Im Laufe der Geschichte haben Katzen einen interessanten Image-Wandel durchlaufen: Im alten Ägypten galten sie etwa als heilig und wurden sehr verehrt. Im Europa des Mittelalters sah man sie zunächst nur als nützliche Beseitiger von „Ungeziefer“ wie Mäusen und Ratten. Und dann gegen Ende des Mittelalters wurden sie hingegen mehr und mehr verteufelt – im wahrsten Sinne des Wortes. Man sah vor allem schwarze Katzen als Abbild des Satans, denn Schwarz galt als dämonische Farbe. Dabei spielte die christliche Ideologie eine große Rolle, die Katzen mit dem Bösen, mit Hexen und mit schwarzer Magie gleichsetzte. Man glaubte, Hexen würden sich in schwarze Katzen verwandeln, um unerkannt zu bleiben. Daher kommen auch die typischen Bilder von Hexen mit einer Katze auf der Schulter (oder dem Buckel!). Das Schicksal vieler als Hexen abgestempelter Frauen ist bekannt; nur die wenigsten Menschen wissen, dass auch Katzen oft auf dem Scheiterhaufen landeten und qualvoll starben.

Zum Glück sind diese Zeiten lange vorbei. Und trotzdem glauben manche Menschen noch immer, dass Katzen – vor allem die schwarzen – Pech bringen. Womöglich auch noch, wenn sie von links kommen (die Verteufelung der linken Seite geht vermutlich auch auf die Kirche und die Bibel zurück, denn in der christlichen Ikonografie sitzen die schlechten Menschen beim jüngsten Gericht links von Gott).

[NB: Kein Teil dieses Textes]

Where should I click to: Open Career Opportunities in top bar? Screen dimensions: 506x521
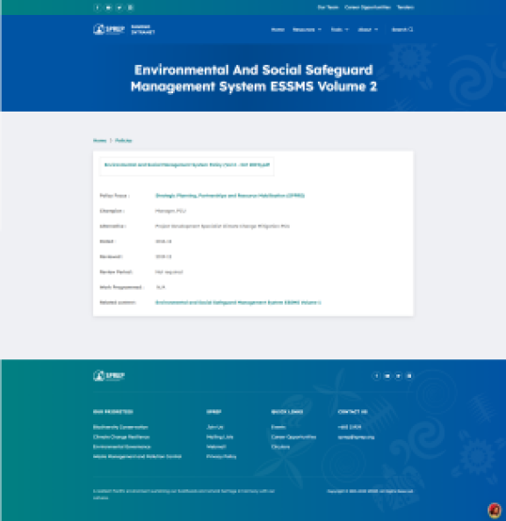[x=367, y=7]
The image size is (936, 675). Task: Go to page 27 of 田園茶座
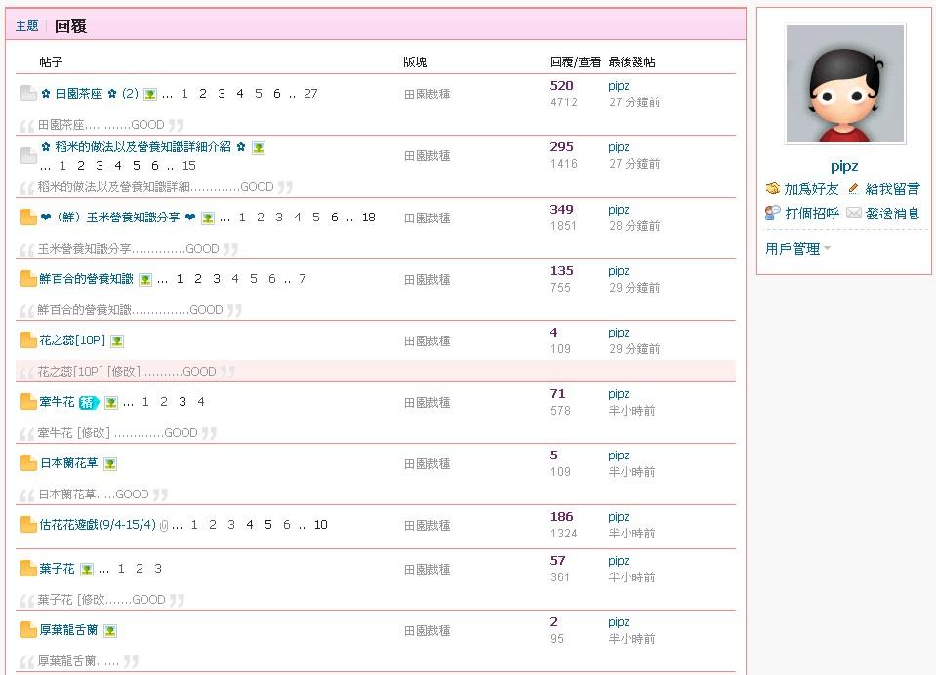(310, 94)
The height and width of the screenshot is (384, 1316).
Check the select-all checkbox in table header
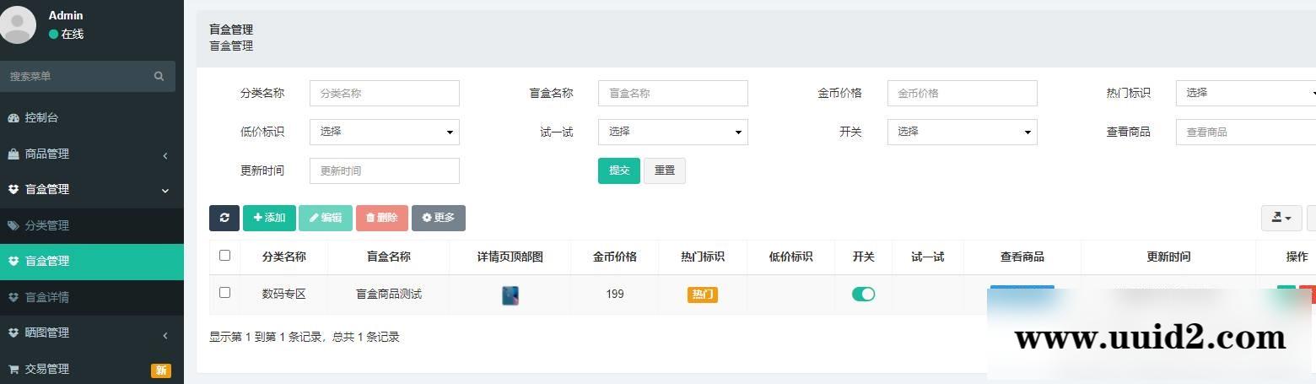(x=224, y=256)
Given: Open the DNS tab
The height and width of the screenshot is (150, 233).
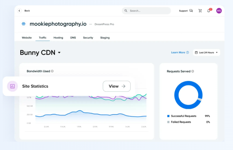Looking at the screenshot, I should (x=73, y=38).
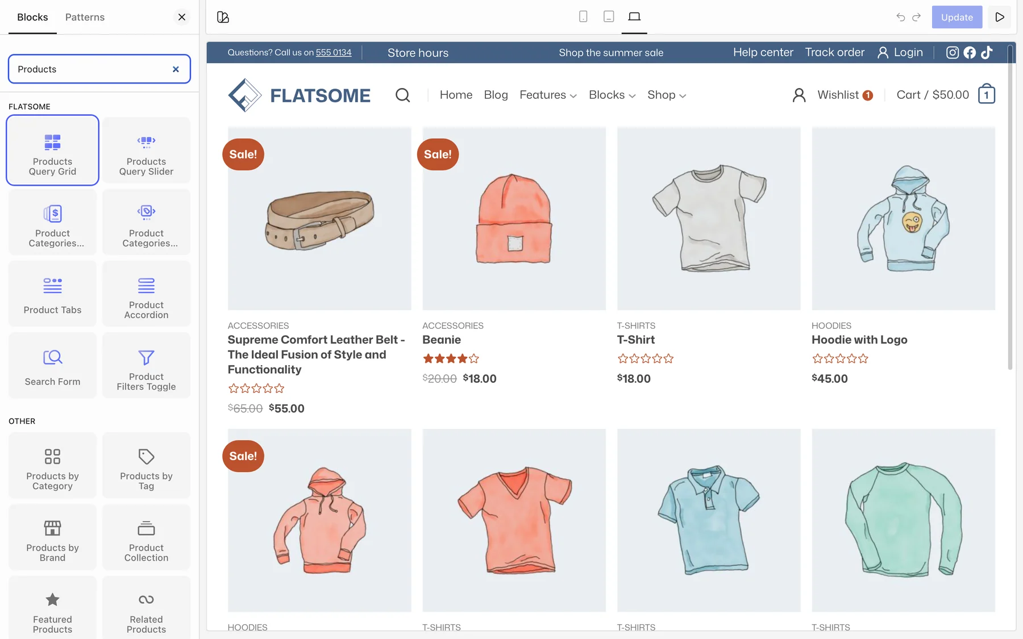Expand the Features menu dropdown

click(x=548, y=95)
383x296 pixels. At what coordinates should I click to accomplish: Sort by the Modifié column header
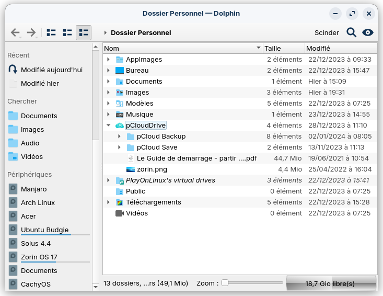pos(340,48)
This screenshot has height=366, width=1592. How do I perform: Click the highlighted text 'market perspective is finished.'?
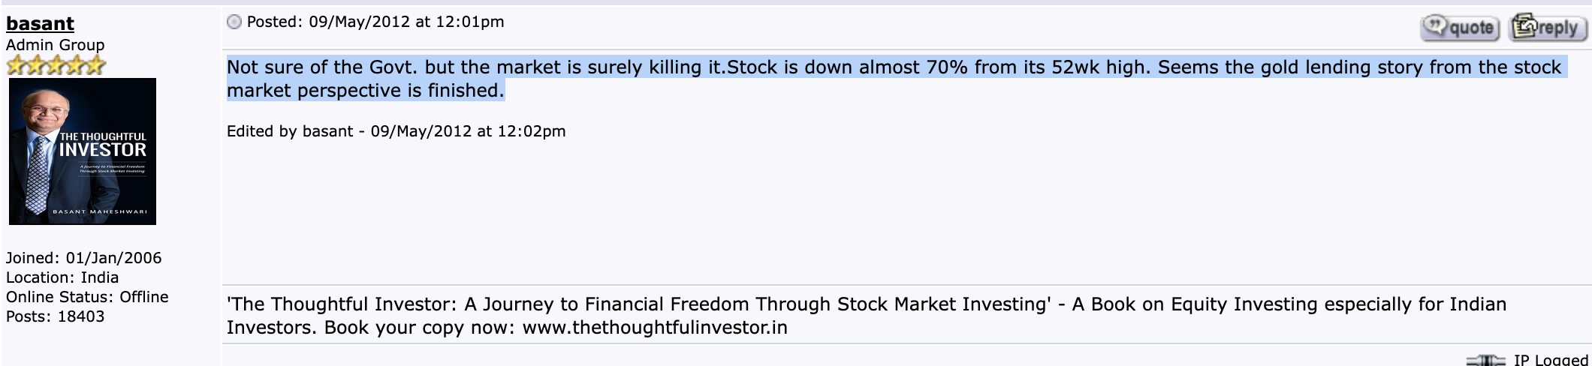click(x=366, y=91)
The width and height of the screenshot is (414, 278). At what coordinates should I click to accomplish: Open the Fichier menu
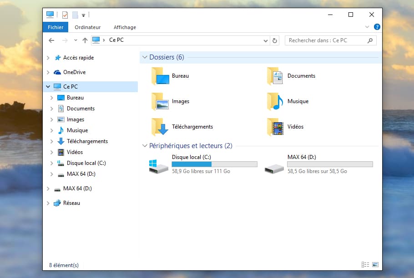point(56,27)
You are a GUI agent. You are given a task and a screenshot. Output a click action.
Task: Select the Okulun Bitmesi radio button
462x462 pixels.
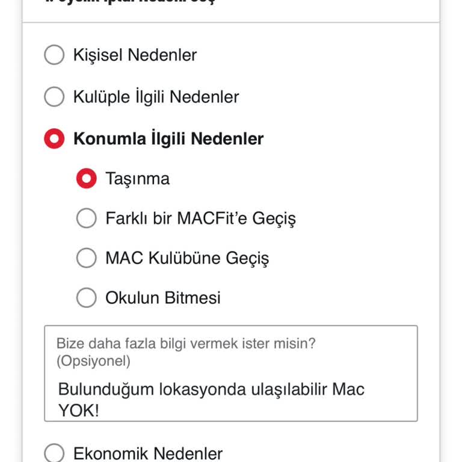[x=87, y=297]
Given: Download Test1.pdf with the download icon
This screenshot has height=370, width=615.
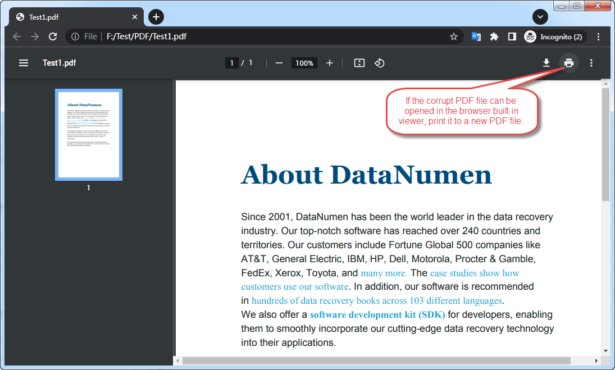Looking at the screenshot, I should pyautogui.click(x=546, y=63).
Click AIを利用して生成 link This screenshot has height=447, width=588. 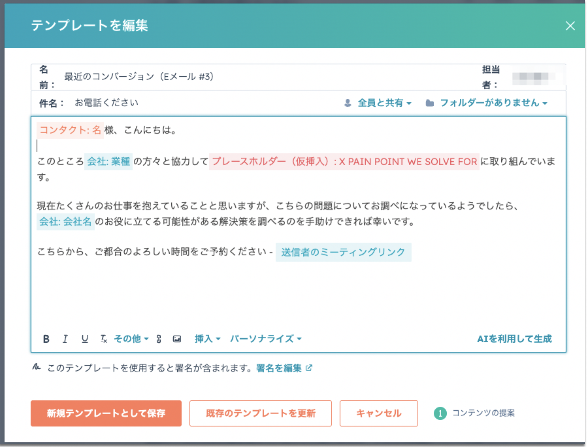click(514, 339)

Natürlich wissen wir alle, dass das nichts weiter als Aberglaube ist. Heute werden Katzen jeder Farbe fast überall auf der Welt geliebt und gelten mancherorts sogar als Glückbringer. Nun ja, das ist vielleicht auch ein wenig zu weit hergeholt. Aber viele Katzenliebhaber bestätigen: Mit einer Katze zu leben macht einfach glücklich!